I ran a search for some of the IP addresses and noticed that these are spread all over the world (Belgium, Russia, China, Jordan, etc.)

As I said, I am absolutely no network guru and have absolutely no idea what these entries mean. Do the LAN access from remote entries imply that someone is "fiddling about" on my network? Does it mean that my PC is, i.e. all the devices connected to my network are vulnerable to attacks? Most of all, how can I set my configuration to ensure that nobody can infiltrate my network/ pc? I work from a home office and would like to be able to ensure that my company data is safe.

Also I do not understand what this UPnP set event means???? I do have a chromecast connected to the network and my smart phone, i.e. a PS3 (which is virtualy always switched off, as I do not have time to play anymore).
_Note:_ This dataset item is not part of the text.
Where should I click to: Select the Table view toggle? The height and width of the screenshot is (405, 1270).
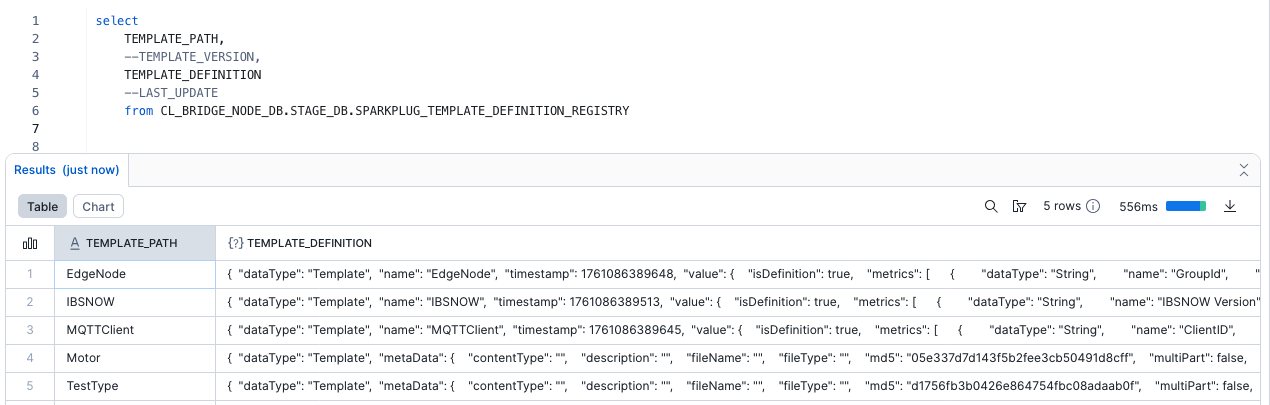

I understood from other posts that this event can be triggered by torrent applications, which I do not use to my knowledge), or might this have something to do with Skype and the likes?

Any help/ advice would be highlöy appreciated. Given my state of paranoia, I ran a full system scan with Kaspersky and there were no threats detected.

I am absolutely lost on this one and would really appreciate some guidance/ advice.

Thanks,

ibaka

PS: in the meantime I have figured out how to deactivate UPNP, but I am still get the remote access log entries. No I am really starting to get worried, especially in the light of the fact that the device that is being accessed is my main laptop.... please help me. Thx!